Westchester Fire Ins. Co. v. Norfolk Building & Loan Ass'n

Decision Date02 August 1926
Docket NumberNo. 7375.,7375.
Citation14 F.2d 524
PartiesWESTCHESTER FIRE INS. CO. OF NEW YORK v. NORFOLK BUILDING & LOAN ASS'N.
CourtU.S. Court of Appeals — Eighth Circuit

Matthew A. Hall, of Omaha, Neb. (Raymond G. Young and Harvey M. Johnsen, both of Omaha, Neb., on the brief), for plaintiff in error.

M. S. McDuffee, of Norfolk, Neb. (Donald D. Mapes, of Norfolk, Neb., on the brief), for defendant in error.

Before LEWIS, Circuit Judge, and TRIEBER and KENNAMER, District Judges.

KENNAMER, District Judge.

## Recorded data
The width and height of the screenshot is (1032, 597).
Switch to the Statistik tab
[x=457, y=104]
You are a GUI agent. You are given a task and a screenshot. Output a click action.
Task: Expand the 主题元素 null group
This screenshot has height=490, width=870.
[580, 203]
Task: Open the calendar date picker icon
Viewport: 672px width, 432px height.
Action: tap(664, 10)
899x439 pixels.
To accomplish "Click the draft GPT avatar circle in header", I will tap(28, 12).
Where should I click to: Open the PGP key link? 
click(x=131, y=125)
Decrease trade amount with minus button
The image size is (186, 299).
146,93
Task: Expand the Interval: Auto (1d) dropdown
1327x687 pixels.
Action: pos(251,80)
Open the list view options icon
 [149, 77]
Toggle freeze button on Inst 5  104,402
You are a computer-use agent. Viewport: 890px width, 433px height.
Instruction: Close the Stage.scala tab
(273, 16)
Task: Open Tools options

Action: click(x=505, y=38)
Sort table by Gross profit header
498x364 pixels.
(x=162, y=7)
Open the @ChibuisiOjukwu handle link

## WHAT YOU WILL DO
1. Name every attorney listed in the Westchester Fire case text.
2. Please extend the Westchester Fire case text, picking up right after its last line.
None of these lines are needed.

## PER-TASK OUTPUTS
1. Matthew A. Hall, Raymond G. Young, Harvey M. Johnsen, M. S. McDuffee, Donald D. Mapes

2.
This action was instituted by the Norfolk Building & Loan Association, a mortgagee, to recover on a contract of fire insurance issued by the Westchester Fire Insurance Company of New York, on the 29th day of December, 1917, to E. A. Dimmitt, as the owner of the insured property, described as lot 19, in block 15, of the original town of O'Neill, Hope county, Neb. At the time of the issuance of the policy of fire insurance, E. A. Dimmitt was indebted to the Building & Loan Association in the amount of $6,000 which debt was evidenced by promissory notes executed by himself and his wife, Maude Dimmitt, and secured by a mortgage upon the above-described property.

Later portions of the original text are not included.